--- Data excerpts ---
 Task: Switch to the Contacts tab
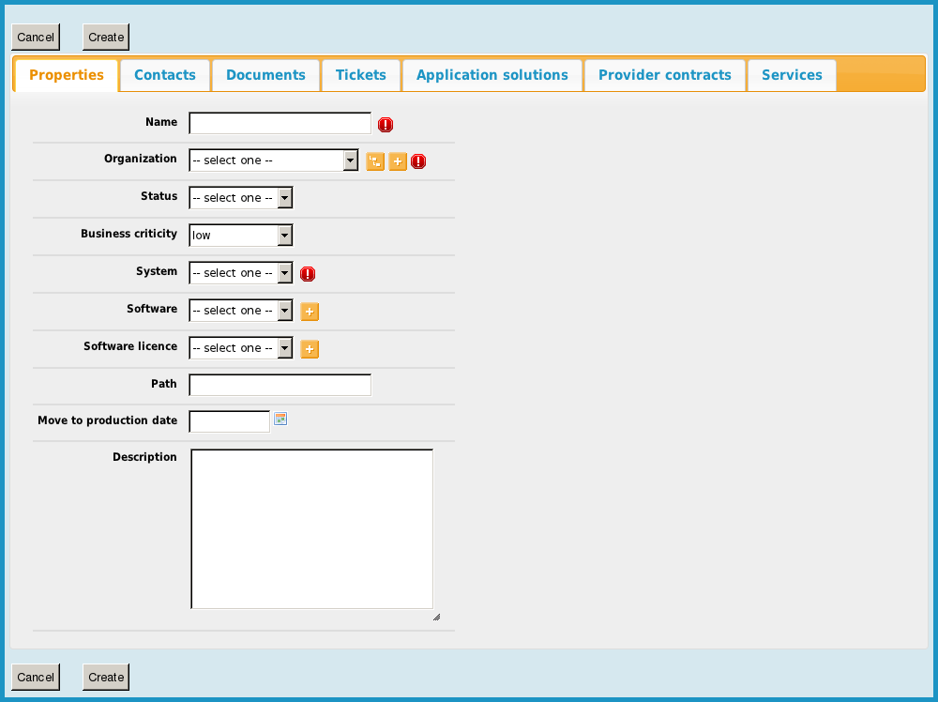165,75
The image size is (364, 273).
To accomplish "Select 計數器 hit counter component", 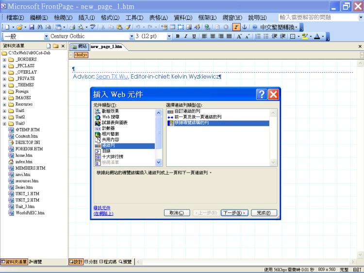I will pyautogui.click(x=108, y=128).
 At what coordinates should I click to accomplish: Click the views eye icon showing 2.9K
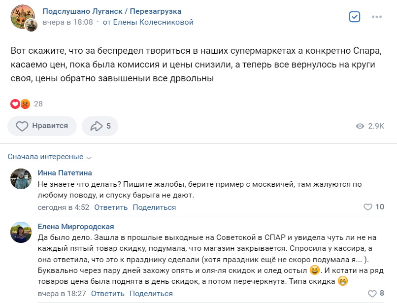[x=360, y=126]
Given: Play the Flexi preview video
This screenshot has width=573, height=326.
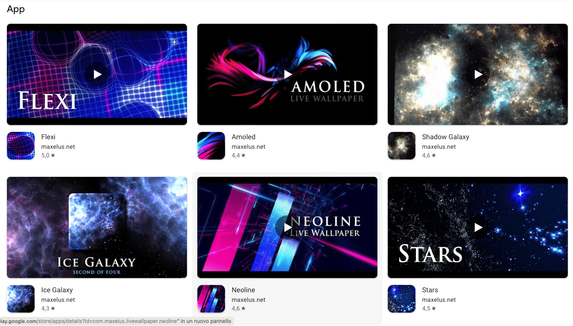Looking at the screenshot, I should point(97,74).
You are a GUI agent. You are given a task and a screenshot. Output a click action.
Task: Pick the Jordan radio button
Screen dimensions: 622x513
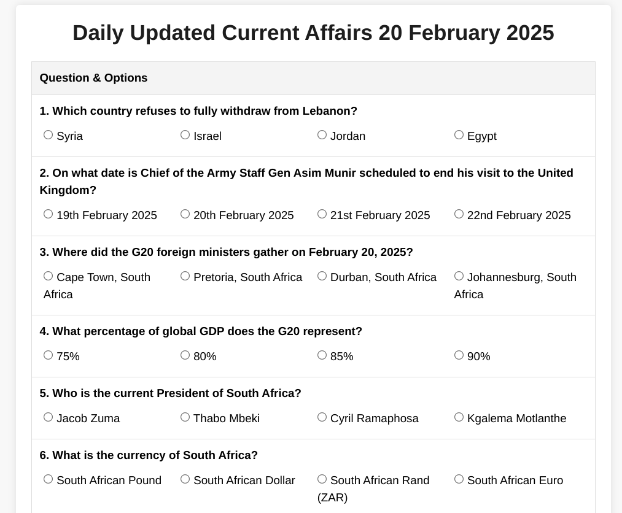(x=322, y=135)
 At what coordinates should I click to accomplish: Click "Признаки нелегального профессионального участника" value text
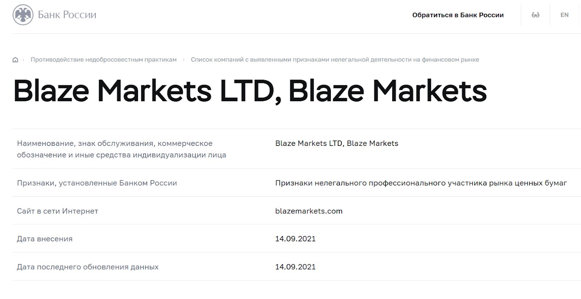421,183
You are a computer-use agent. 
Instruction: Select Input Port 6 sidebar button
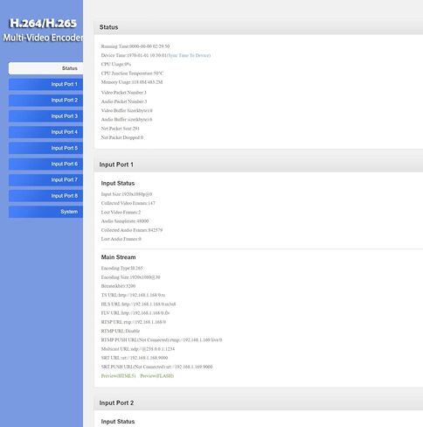tap(45, 164)
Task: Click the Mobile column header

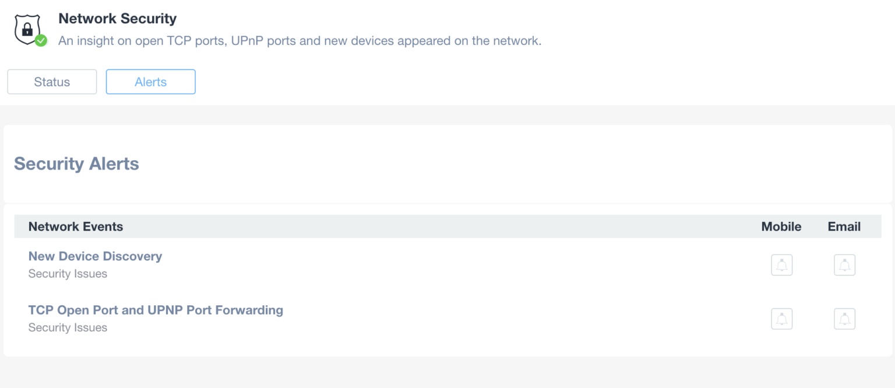Action: click(x=781, y=227)
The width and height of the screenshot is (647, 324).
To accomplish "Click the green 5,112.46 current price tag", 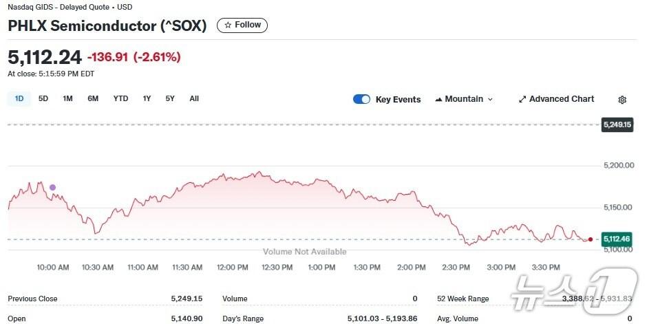I will [x=617, y=239].
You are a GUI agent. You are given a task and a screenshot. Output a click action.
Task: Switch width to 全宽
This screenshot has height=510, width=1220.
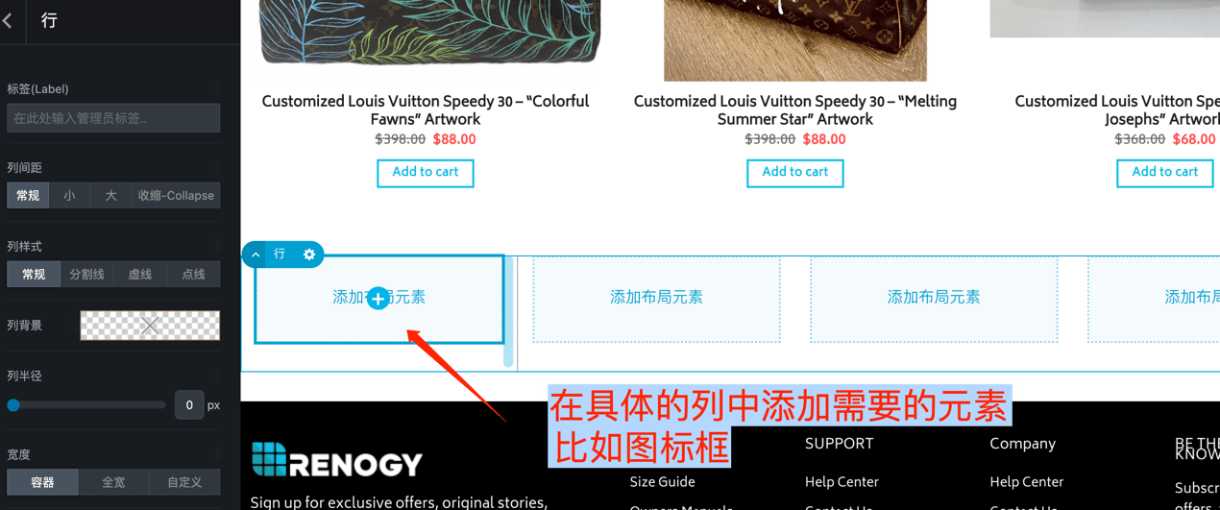(x=113, y=482)
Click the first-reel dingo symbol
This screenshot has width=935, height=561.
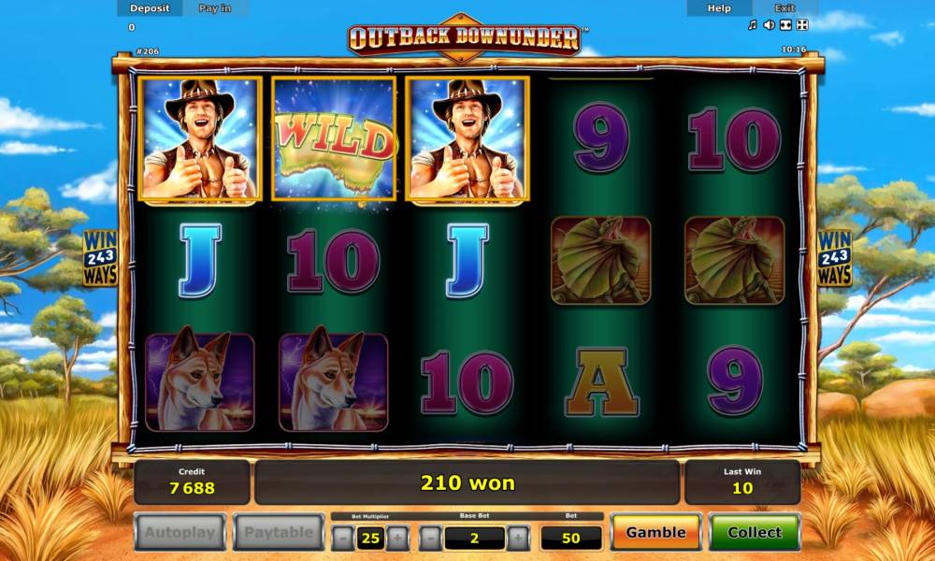pos(200,379)
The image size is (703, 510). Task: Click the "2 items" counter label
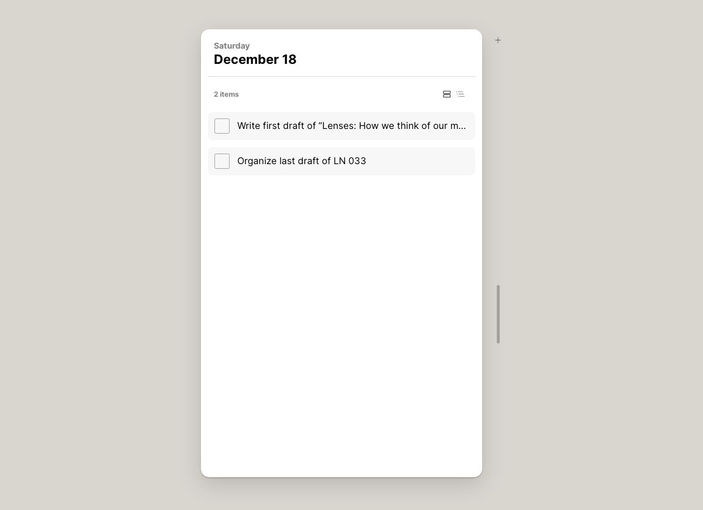pyautogui.click(x=226, y=94)
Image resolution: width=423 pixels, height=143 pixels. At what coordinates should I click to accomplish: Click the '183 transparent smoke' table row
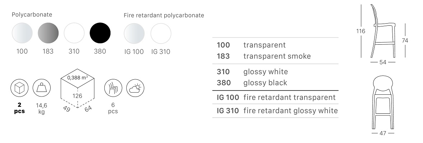[x=275, y=56]
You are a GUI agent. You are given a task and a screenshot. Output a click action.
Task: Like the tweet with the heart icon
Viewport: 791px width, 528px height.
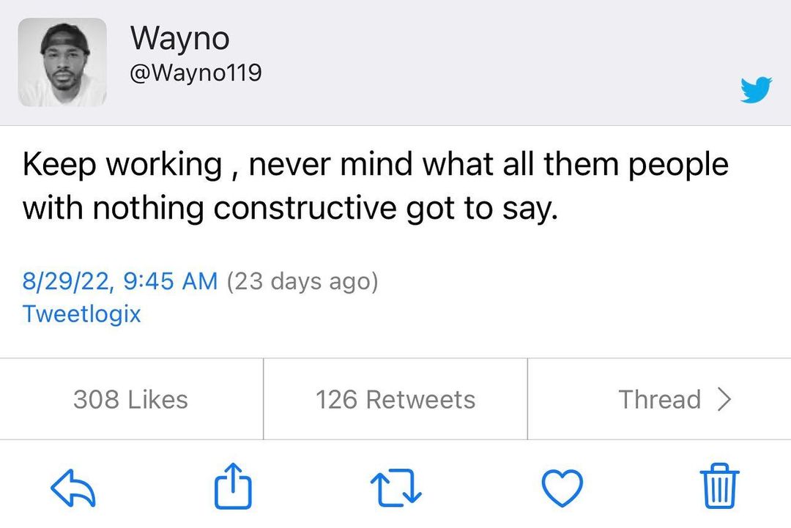point(562,487)
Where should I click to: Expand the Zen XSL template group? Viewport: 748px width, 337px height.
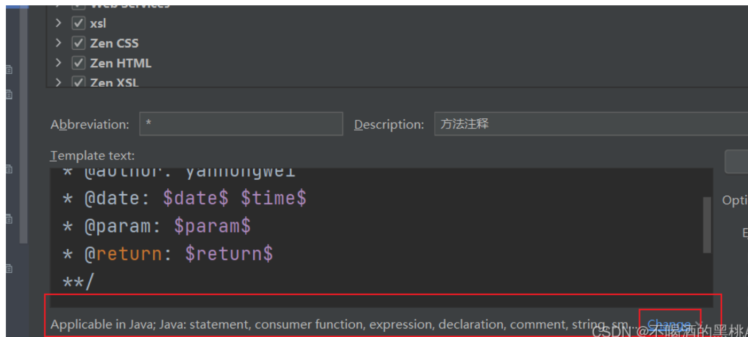[x=58, y=82]
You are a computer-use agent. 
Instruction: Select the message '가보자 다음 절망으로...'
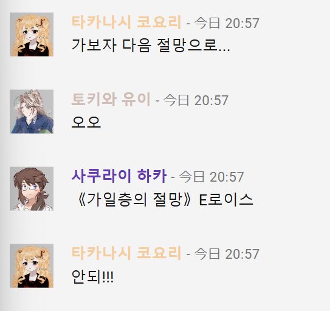coord(151,46)
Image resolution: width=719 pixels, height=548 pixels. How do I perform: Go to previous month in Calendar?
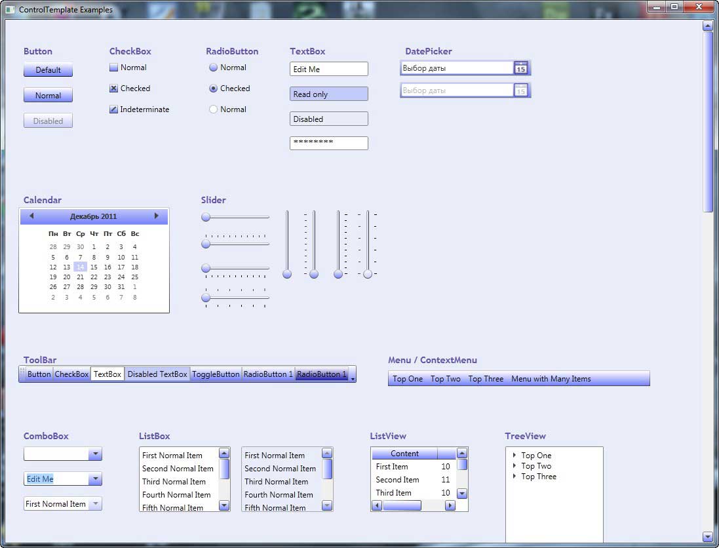point(31,216)
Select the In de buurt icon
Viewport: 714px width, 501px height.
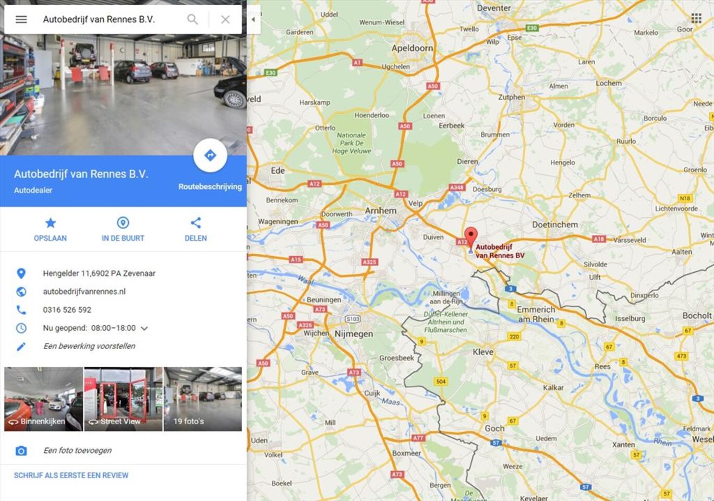pos(123,223)
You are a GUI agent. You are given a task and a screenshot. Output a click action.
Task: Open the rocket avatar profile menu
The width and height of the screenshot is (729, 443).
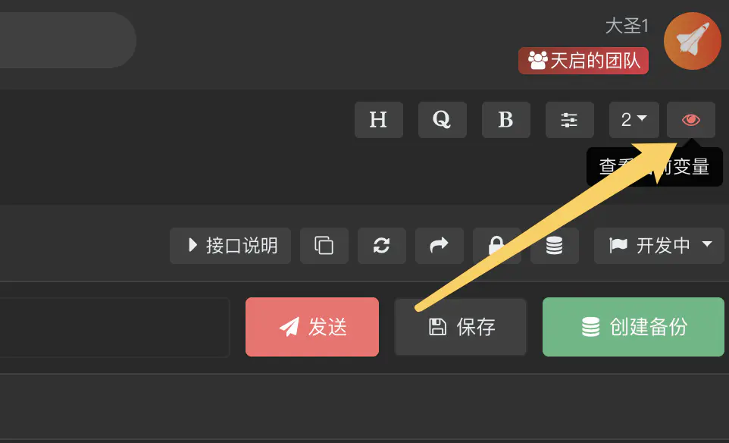693,41
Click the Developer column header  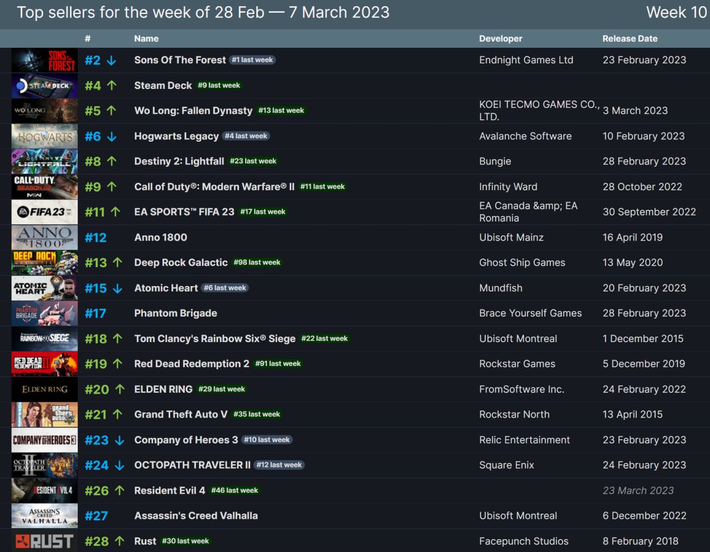[500, 38]
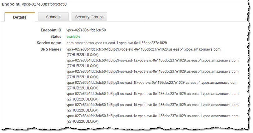Click the regional DNS name without a zone suffix
The width and height of the screenshot is (253, 133).
(144, 49)
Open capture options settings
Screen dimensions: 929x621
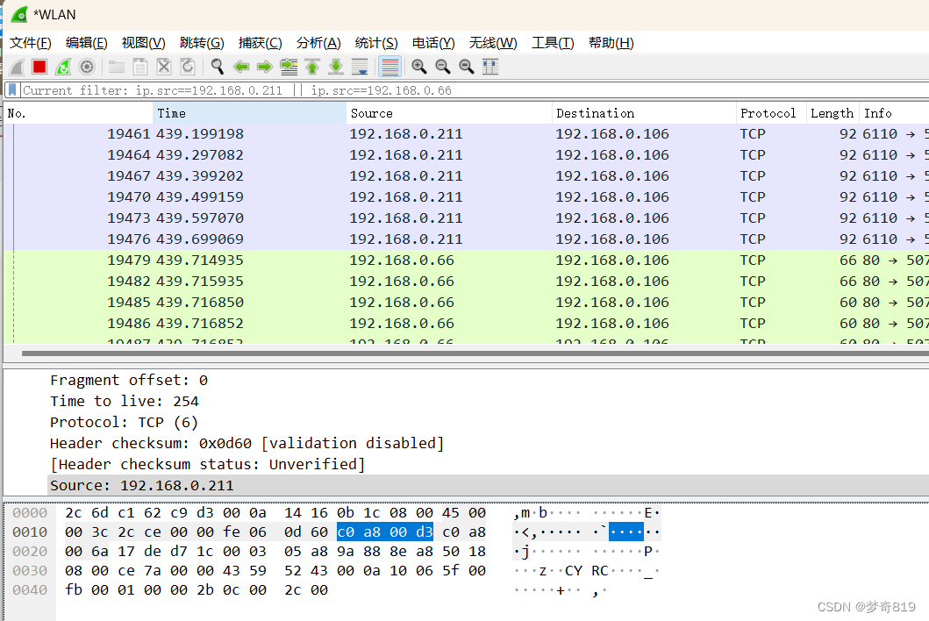86,67
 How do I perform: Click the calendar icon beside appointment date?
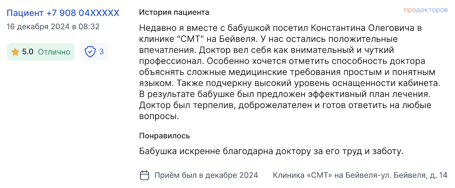click(x=145, y=175)
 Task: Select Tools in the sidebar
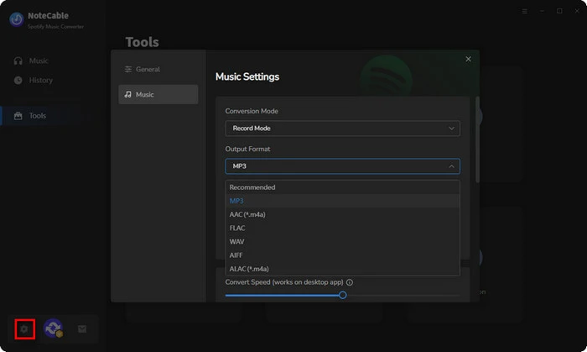pos(38,116)
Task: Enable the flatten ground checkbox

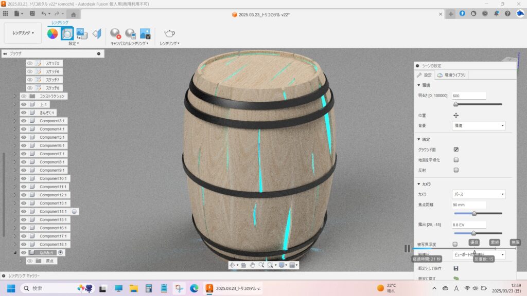Action: pos(456,160)
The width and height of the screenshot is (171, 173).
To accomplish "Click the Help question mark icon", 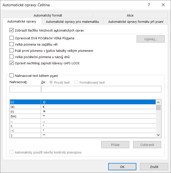I will tap(149, 5).
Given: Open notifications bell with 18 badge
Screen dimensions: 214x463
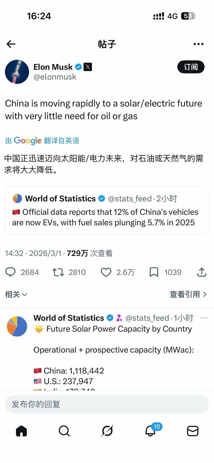Looking at the screenshot, I should point(150,431).
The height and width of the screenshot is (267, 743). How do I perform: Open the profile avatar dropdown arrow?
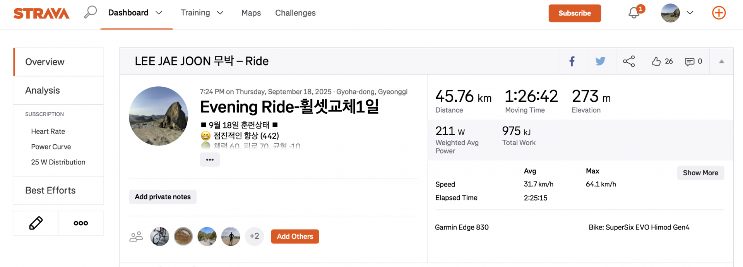click(690, 13)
---
## Problem
Only the lines from the one with "Screen dimensions: 214x463" to the last line of the listing, inclusive, are to be set down, exactly as they stand and without pictures.

## Reply
Screen dimensions: 214x463
Looking at the screenshot, I should point(150,431).
The height and width of the screenshot is (267, 743). How do I perform: Open the profile avatar dropdown arrow?
click(690, 13)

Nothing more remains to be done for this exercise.